Development of sequence specific radioimmunoassay of human parathyroid hormone and its use in the diagnosis of hyperparathyroidism

Abstract

Two antisera which were raised against bovine parathyroid hormone (bPTH) and which cross-reacted with the human hormone were characterized. The antisera which originated from rooster and guinea pig contained several populations of antibodies directed against N-terminal and C-terminal sequences of the hormone. At proper dilutions the rooster antiserum did not bind the N-terminal fragment nor could this fragment displace the [125I]bPTH (1-84 amino acid residue) from binding to the antiserum. Preincubation experiments with excess N-terminal fragment showed only a negligible reduction in maximal binding of the iodinated intact hormone using the rooster antiserum. In contrast, the guinea pig antiserum reacted equally well with the N-terminal fragment and the intact hormone and preincubation with this fragment reduced the binding of the [125I]bPTH (1-84 amino acid residues) by 75%. Gel filtration of hyperparathyroid serum on Bio-Gel P-60 showed immunoreactive material which was measured with both antisera, eluting at a position similar to the intact hormone.
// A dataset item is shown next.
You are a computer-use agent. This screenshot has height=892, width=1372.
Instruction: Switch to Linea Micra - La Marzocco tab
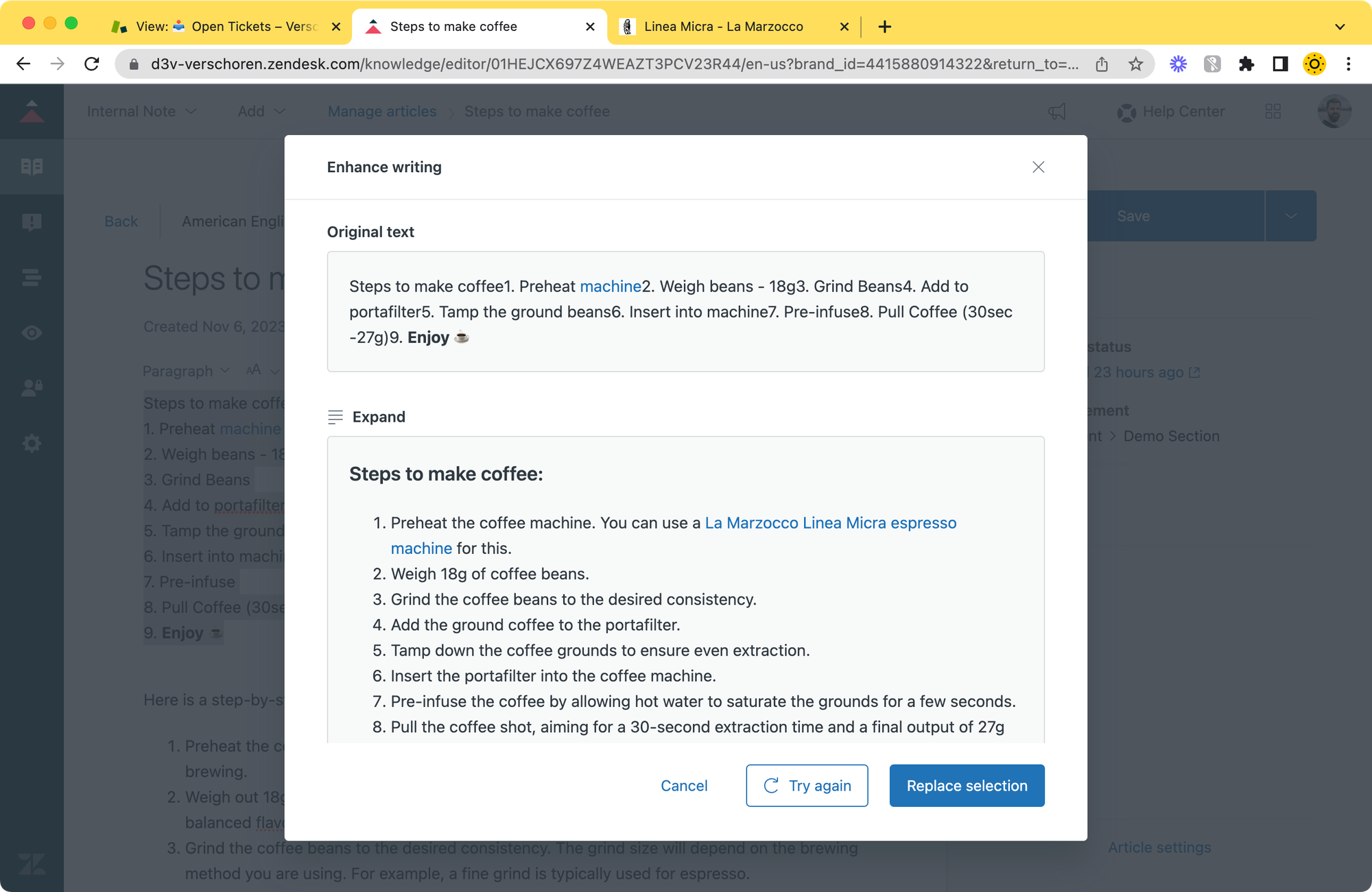(x=723, y=27)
In the C-terminal specific, but not in the N-terminal specific radioimmunoassay [RIA] the major component eluted together with or somewhat earlier than the N-terminal bPTH fragment (1-34 amino acid residue); this peak represented more than 90% of total immunoreactive PTH (iPTH) in serum. This major iPTH component must therefore represent fragment(s) with intact carboxy-terminal sequences. The N-terminal specific RIA was unable to measure iPTH in about 80-90% of healthy individuals, while the C-terminal specific assay detected iPTH in about 88% of these sera (equal to or above 0.1 .mu.g/l). Similarly, the N-terminal specific antiserum measured consistently lower serum iPTH concentrations in patients with primary hyperparathyroidism. In 34 of 41 patients with surgically verified primary hyperparathyroidism, serum iPTH concentrations equal to or above 0.60 .mu.g/l were demonstrated using the C-terminal, specific RIA.